TASK STATEMENT — Go through the entries below and print, exactly, the lines starting at the one with "Task: Click the last" and ending at the one with "Open the ファイル(F)", keeping both ends and no others.

[AVAILABLE DATA — start]

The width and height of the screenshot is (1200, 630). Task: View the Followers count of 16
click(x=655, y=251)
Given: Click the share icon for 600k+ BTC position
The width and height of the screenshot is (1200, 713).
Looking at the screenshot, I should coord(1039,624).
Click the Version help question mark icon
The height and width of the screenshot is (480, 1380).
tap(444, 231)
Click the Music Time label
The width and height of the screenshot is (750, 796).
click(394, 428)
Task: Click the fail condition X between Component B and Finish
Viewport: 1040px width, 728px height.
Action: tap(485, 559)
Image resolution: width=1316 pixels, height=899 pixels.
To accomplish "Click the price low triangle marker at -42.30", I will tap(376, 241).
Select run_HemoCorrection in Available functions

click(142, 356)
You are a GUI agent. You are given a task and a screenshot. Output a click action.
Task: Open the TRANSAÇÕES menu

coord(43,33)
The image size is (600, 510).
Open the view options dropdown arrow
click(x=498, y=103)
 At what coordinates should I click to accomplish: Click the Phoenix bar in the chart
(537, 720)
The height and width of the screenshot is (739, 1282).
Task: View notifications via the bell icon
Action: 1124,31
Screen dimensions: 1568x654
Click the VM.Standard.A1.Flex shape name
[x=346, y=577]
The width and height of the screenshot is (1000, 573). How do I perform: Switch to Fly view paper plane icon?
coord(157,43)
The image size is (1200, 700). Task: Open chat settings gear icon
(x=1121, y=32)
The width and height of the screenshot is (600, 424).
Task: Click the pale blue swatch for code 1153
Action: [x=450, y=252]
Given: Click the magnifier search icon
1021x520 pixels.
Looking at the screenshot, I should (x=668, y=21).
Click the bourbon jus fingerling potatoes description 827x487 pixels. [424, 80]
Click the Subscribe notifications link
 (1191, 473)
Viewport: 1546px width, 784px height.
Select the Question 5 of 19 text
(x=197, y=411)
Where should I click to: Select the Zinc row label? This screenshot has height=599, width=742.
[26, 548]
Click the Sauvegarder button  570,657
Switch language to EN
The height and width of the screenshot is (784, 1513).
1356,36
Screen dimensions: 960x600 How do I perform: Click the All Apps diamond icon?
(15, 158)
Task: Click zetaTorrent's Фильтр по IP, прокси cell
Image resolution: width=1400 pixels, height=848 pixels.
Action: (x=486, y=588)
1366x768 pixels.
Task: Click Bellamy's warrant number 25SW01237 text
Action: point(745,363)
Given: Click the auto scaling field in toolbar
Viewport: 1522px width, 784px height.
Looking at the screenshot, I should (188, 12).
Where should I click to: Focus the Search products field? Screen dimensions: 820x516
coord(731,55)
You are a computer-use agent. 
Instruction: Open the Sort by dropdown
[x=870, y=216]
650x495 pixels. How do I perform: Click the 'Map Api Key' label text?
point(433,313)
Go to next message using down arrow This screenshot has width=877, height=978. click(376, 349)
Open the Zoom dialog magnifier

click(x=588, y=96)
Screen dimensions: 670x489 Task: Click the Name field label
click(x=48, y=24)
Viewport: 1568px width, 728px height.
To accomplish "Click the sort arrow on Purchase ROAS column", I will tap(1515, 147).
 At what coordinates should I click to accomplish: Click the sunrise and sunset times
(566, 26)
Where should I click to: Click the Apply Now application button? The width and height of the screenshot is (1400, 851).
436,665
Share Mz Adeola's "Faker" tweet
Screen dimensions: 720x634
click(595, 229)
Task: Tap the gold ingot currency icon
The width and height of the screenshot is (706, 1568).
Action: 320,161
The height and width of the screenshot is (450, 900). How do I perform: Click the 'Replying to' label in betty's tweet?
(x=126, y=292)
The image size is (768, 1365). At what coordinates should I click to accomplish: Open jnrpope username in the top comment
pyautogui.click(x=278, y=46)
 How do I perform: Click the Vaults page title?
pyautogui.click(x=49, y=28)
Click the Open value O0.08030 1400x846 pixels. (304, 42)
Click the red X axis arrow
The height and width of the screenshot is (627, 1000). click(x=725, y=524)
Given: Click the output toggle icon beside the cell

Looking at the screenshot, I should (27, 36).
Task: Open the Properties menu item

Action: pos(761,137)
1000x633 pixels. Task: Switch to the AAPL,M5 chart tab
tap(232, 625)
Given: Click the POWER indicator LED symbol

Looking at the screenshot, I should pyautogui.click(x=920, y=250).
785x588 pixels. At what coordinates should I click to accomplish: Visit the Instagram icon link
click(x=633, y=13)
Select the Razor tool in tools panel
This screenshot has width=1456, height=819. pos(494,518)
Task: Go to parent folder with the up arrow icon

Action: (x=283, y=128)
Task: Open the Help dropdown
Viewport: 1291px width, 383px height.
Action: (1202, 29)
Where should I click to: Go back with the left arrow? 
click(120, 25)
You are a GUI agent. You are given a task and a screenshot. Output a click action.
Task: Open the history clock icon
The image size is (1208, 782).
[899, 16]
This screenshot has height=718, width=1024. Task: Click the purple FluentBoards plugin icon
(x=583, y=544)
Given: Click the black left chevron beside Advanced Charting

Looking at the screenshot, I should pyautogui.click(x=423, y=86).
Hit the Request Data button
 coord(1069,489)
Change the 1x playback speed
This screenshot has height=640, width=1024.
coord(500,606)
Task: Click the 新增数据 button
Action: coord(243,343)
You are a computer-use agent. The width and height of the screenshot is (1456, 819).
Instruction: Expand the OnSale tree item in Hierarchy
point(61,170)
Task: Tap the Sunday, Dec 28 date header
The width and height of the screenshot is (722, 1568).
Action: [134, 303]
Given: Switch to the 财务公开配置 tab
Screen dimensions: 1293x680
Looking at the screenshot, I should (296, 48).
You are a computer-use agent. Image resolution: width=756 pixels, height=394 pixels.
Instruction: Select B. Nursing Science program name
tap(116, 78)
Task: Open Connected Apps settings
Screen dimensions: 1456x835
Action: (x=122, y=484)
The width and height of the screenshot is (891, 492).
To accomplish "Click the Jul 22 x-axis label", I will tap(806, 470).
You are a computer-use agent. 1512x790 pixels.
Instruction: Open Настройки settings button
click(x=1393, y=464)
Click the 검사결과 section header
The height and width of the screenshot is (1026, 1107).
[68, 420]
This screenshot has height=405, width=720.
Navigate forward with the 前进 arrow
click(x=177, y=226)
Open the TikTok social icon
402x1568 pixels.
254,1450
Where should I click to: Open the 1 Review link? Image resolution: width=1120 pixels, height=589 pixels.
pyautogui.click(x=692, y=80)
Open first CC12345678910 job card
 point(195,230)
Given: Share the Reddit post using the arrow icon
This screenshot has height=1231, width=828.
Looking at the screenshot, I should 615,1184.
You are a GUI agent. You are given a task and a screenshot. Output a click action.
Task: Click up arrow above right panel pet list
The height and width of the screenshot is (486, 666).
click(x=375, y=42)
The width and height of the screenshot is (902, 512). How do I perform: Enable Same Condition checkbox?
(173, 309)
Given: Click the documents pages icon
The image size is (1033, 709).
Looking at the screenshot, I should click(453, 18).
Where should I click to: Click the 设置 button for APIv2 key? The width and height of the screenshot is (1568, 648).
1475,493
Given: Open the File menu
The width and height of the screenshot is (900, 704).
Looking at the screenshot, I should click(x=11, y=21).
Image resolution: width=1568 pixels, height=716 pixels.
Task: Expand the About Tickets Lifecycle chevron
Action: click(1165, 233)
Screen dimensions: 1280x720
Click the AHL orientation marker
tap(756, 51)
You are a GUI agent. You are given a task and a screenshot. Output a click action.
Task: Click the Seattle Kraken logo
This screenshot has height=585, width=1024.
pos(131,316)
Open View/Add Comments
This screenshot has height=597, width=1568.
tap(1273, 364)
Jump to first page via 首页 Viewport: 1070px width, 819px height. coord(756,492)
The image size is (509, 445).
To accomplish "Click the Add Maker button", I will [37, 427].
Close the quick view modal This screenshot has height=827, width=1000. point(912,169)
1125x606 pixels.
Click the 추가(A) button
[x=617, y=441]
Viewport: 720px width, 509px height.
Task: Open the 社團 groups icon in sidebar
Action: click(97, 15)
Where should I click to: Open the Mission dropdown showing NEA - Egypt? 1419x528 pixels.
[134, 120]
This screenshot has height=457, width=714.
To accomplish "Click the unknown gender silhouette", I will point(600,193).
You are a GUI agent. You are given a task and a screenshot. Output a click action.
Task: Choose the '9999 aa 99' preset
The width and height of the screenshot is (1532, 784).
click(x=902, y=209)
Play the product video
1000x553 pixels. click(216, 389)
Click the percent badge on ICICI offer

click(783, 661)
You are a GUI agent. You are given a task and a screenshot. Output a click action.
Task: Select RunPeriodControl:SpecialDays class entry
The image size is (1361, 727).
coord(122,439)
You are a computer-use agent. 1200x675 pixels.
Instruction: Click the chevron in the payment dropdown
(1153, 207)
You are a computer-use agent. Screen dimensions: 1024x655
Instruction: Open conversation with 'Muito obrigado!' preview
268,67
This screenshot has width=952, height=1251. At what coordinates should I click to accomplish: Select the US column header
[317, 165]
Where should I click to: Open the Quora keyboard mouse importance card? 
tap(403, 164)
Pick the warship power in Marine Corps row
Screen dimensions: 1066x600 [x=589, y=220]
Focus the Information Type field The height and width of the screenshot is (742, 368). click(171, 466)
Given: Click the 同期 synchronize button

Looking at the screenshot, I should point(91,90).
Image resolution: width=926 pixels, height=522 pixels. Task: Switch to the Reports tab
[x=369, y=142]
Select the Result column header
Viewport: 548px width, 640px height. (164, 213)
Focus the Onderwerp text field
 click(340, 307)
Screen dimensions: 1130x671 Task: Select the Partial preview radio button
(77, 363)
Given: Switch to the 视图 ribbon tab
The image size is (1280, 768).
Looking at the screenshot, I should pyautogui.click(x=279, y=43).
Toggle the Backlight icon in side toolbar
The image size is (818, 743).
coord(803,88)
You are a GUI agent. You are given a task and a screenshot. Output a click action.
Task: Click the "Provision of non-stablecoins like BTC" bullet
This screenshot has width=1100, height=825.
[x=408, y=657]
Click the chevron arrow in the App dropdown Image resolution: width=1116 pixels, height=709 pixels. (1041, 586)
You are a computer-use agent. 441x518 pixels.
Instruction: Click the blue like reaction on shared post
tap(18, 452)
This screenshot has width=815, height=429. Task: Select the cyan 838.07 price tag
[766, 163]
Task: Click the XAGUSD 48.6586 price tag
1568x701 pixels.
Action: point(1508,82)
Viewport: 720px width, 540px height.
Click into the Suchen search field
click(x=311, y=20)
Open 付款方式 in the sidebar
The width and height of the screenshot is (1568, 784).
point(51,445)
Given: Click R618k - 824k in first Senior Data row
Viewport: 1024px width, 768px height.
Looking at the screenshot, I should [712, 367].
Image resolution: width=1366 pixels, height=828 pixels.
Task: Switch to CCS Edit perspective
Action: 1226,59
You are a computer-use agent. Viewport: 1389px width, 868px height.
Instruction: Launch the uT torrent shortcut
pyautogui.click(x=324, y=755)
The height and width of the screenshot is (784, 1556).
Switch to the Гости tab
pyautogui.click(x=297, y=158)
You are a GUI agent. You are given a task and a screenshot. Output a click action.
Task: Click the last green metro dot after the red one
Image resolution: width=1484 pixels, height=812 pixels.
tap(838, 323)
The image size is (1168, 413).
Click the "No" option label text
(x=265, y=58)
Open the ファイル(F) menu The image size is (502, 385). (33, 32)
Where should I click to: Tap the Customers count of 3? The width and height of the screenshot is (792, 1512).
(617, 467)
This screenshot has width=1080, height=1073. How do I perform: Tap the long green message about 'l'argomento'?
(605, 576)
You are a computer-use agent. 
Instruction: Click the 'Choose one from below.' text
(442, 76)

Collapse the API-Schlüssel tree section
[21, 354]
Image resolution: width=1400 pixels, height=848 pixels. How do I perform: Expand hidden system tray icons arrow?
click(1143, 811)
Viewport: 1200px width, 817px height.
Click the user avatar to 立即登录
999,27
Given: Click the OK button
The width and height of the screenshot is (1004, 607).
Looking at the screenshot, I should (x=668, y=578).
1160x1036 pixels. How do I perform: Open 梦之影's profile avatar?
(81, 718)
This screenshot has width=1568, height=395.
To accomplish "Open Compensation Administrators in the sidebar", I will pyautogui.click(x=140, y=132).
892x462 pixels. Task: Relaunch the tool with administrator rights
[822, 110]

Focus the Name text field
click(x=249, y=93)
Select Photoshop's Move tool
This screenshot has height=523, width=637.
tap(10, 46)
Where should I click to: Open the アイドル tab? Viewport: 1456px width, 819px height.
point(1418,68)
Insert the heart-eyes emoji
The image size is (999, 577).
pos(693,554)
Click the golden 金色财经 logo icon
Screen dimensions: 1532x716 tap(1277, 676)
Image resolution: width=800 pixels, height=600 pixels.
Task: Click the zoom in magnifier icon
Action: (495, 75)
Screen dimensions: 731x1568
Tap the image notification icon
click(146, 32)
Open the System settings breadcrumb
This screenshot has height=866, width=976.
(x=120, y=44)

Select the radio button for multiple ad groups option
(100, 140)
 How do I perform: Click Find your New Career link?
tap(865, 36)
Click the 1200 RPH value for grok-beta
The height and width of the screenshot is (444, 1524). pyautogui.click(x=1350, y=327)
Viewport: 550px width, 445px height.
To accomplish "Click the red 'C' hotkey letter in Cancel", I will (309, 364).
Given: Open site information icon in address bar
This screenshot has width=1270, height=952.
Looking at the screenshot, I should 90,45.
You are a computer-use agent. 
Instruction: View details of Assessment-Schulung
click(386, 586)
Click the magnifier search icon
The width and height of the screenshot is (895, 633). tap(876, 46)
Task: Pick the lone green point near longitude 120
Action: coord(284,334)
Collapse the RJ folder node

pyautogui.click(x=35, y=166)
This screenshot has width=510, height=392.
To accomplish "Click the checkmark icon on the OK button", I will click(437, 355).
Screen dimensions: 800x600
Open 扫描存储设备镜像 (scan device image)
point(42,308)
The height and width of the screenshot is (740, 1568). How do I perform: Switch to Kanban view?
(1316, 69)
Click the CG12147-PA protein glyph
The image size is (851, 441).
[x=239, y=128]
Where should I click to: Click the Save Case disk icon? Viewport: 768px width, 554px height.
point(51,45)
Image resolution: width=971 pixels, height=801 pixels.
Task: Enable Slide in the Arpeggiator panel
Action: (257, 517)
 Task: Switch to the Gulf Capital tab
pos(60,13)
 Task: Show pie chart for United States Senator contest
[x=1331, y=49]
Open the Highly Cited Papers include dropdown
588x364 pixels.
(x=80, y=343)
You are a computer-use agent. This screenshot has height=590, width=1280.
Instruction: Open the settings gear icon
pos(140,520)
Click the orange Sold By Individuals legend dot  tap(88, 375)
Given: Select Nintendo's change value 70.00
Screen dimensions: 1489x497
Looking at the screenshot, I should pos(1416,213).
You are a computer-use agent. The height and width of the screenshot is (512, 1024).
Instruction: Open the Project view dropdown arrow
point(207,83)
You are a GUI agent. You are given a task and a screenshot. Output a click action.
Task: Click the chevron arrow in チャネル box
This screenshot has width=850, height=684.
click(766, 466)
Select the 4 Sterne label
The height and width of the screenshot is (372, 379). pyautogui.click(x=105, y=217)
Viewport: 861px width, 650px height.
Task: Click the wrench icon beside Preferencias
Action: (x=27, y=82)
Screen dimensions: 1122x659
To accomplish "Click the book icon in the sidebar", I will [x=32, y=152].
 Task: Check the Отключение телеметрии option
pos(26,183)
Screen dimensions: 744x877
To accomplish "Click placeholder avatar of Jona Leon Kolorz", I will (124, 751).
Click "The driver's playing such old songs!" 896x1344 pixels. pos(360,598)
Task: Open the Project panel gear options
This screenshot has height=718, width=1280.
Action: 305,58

[AVAILABLE DATA — finish]

EXERCISE OUTPUT —
Task: Click the last green metro dot after the red one
Image resolution: width=1484 pixels, height=812 pixels.
tap(838, 323)
The image size is (1168, 413).
Click the "No" option label text
(x=265, y=58)
Open the ファイル(F) menu The image size is (502, 385). (33, 32)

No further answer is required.